Myth #9: Fructose is a performance killer

Truth: Fructose can be a performance superfuel

Athletes should embrace fructose.

Athletes should embrace fructose.     Photo: Inga Hendrickson

The warnings are stern: avoid fructose, ­especially in the form of high-fructose corn syrup, because it’s contributing to an obesity epidemic. And the evidence is strong that people who are sedentary should avoid it. But for active individuals, it’s a different story. “All athletes who compete or train for a period longer than 45 to 60 minutes will improve their performance by ­ingesting a ­solution containing carbohydrates,” or sugar, says Luc van Loon, a professor in the Department of Human Movement Sciences at Maastricht University Medical Centre in the Netherlands. And you’ll get more performance bang if that ­sugar is, in part, fructose. When cyclists in a British study drank a beverage containing both fructose and glucose (a simple sugar that typically appears on ­labels as maltodextrin), they rode almost 8 percent faster during a time trial than riders who drank fluids with glucose alone. “Fructose and glucose are ­taken up in the intestine by different transport proteins,” van Loon says. “This allows for a more rapid uptake of carbo­hydrates from the gut.” Which means you have more calories available to you more quickly if you drink or eat carbo­hydrates containing fructose.

Most high-fructose corn syrup contains approximately equal portions of glucose and fructose and is perfectly acceptable for athletes. The concerns about high-fructose corn syrup have more to do with the highly processed foods they often show up in ­rather than the intrinsic characteristics of the ­sugar. The drawback for endurance athletes is that the ideal ratio of glucose to fructose is 2:1 (not the 1:1 of corn syrups). “There are very few drinks on the market that provide that perfect mix,” says Asker Jeukendrup, a professor of exercise metabolism at the University of Birmingham in England, who led the study of cyclists.

Get over it: Read labels. Some drinks, such as PowerBar’s Ironman Performance beverages, tout their 2:1 glucose-fructose mix. For do-it-yourselfers, sports nutritionist Nancy Clark’s homemade sports drink, from the fourth edition of her Sports Nutrition Guidebook, is an ideal performance boost. Gather ­together these ingredients:

1/4 cup sugar
1/4 teaspoon salt
1/4 cup orange juice
2 tablespoons lemon juice

Then, in a quart pitcher, dissolve the sugar and salt in ¼ cup hot water. Add the orange and lemon juice and 3½ cups cold water.
-------
> **Work instruction 1**
From the fructose article, list each ingredient in the "Gather together these ingredients" list with its quantity.
> **Work instruction 2**
Revise the fructose article starting at "Most high-fructose corn" and ending at "study of cyclists.", swapping "perfectly acceptable" for "entirely suitable".
> **Work instruction 3**
Does each statement agree with the fructose article? Answer yes or no, quoting the words that decide it. (a) Luc van Loon is a professor at Maastricht University Medical Centre. (b) For endurance athletes, the ideal ratio of glucose to fructose is 1:1. (c) In the British study, cyclists who drank both fructose and glucose rode almost 8 percent faster in a time trial.

> **Data supplied**
-------
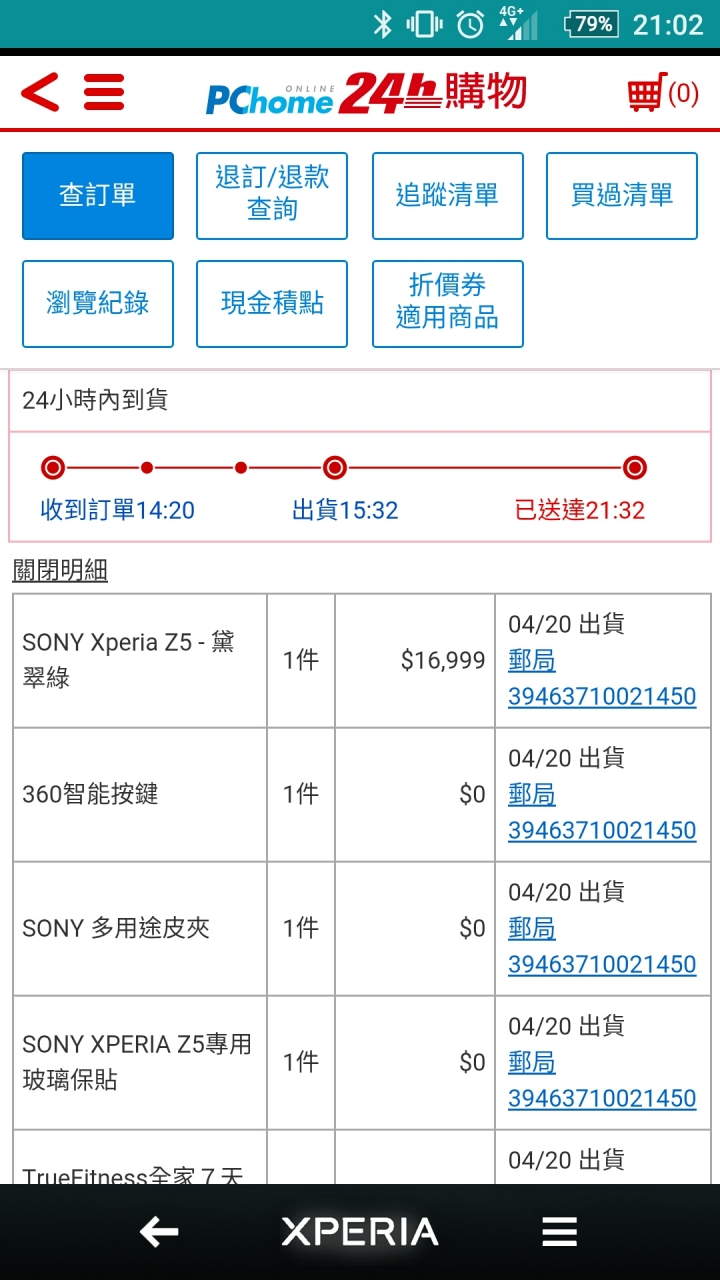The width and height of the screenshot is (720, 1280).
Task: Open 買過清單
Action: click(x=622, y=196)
-------
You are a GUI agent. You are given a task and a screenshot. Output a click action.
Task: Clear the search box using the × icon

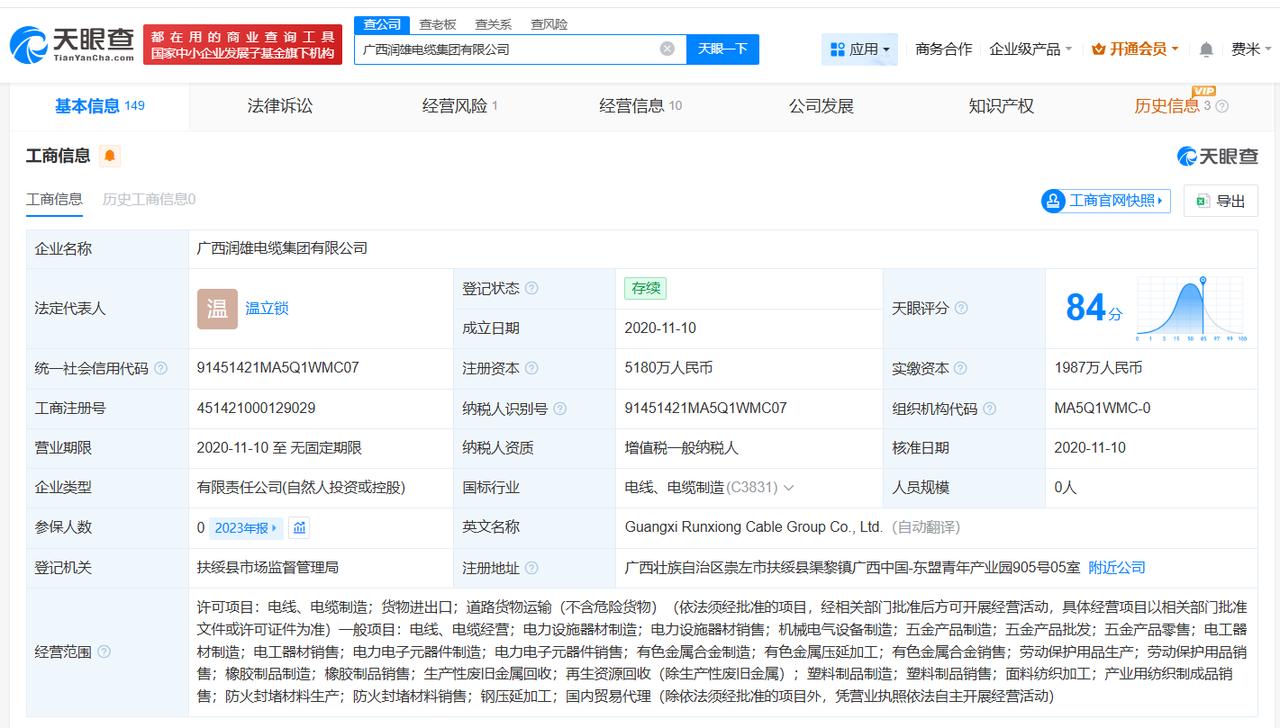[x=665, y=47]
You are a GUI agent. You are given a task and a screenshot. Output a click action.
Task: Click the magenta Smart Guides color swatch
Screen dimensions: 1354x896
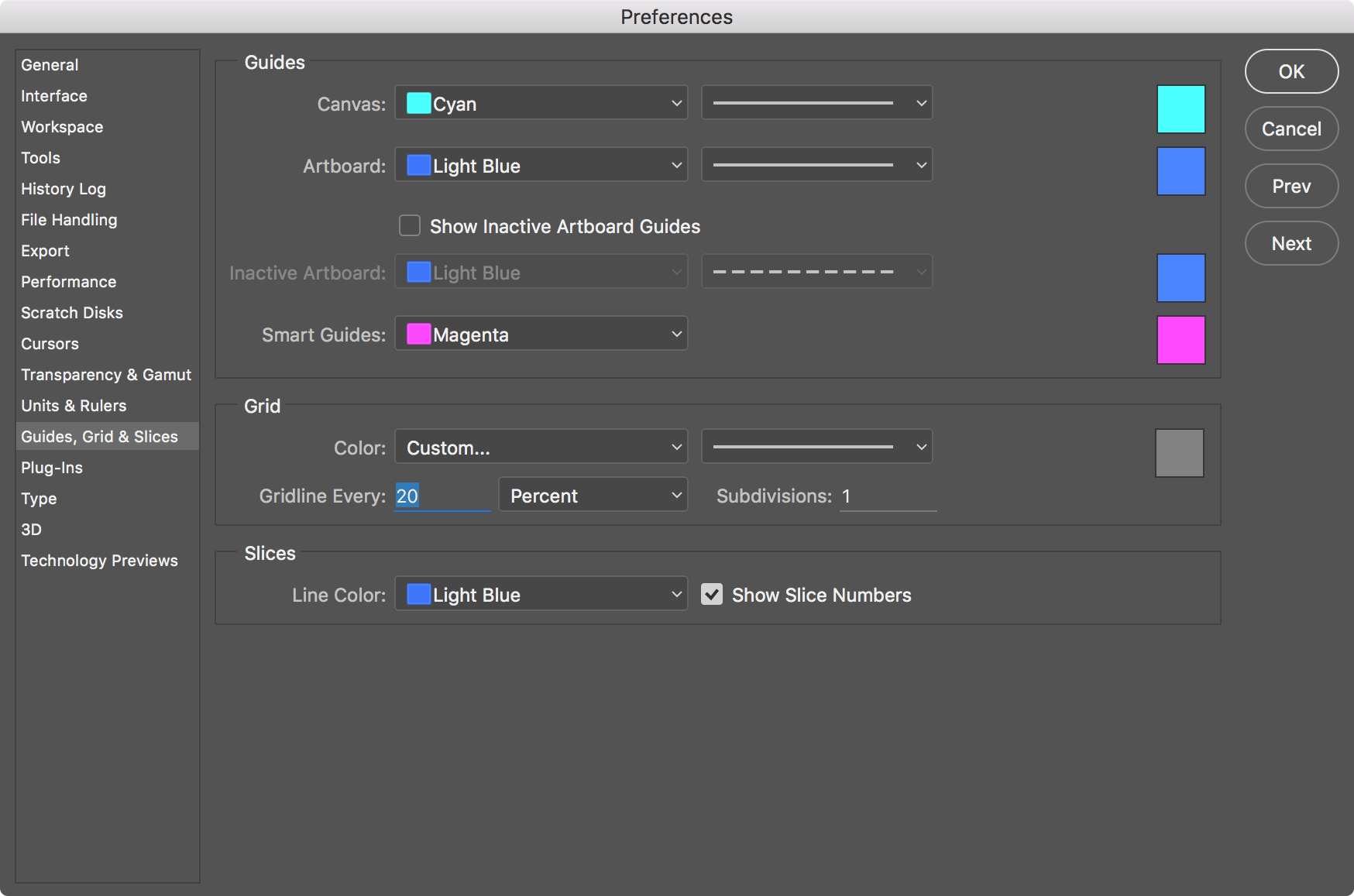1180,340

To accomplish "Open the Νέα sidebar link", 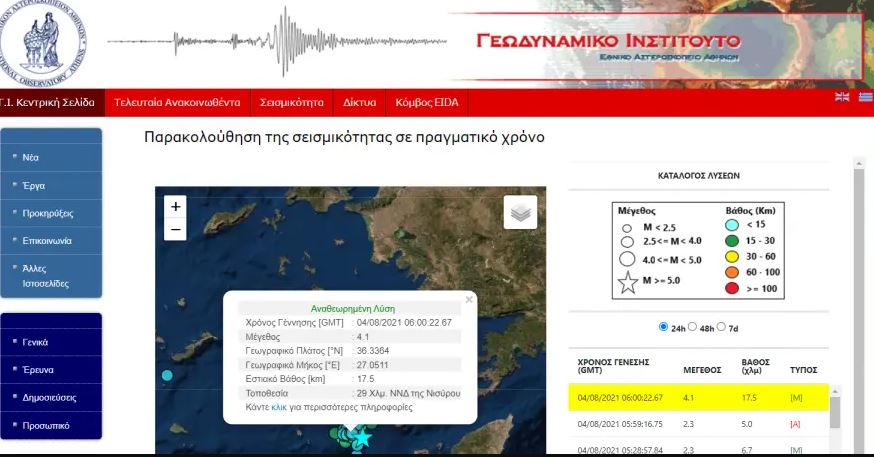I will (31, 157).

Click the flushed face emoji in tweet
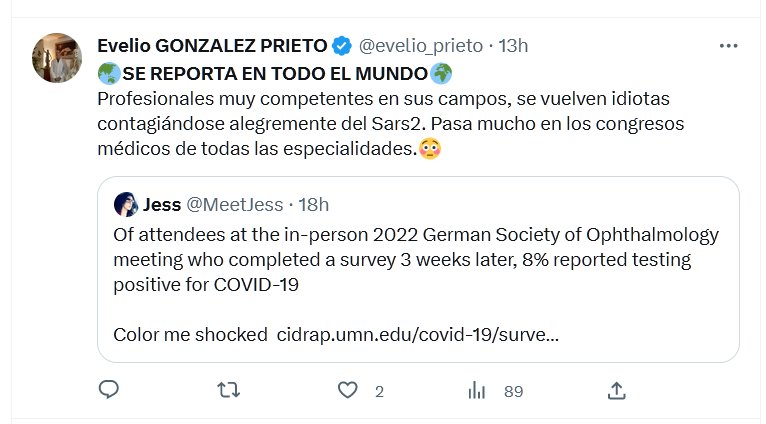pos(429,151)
-------
> **Answer 1**
1/4 cup sugar
1/4 teaspoon salt
1/4 cup orange juice
2 tablespoons lemon juice

> **Answer 2**
Most high-fructose corn syrup contains approximately equal portions of glucose and fructose and is entirely suitable for athletes. The concerns about high-fructose corn syrup have more to do with the highly processed foods they often show up in ­rather than the intrinsic characteristics of the ­sugar. The drawback for endurance athletes is that the ideal ratio of glucose to fructose is 2:1 (not the 1:1 of corn syrups). “There are very few drinks on the market that provide that perfect mix,” says Asker Jeukendrup, a professor of exercise metabolism at the University of Birmingham in England, who led the study of cyclists.

> **Answer 3**
(a) Yes: "a professor in the Department of Human Movement Sciences at Maastricht University Medical Centre in the Netherlands"
(b) No: "the ideal ratio of glucose to fructose is 2:1 (not the 1:1 of corn syrups)"
(c) Yes: "they rode almost 8 percent faster during a time trial than riders who drank fluids with glucose alone"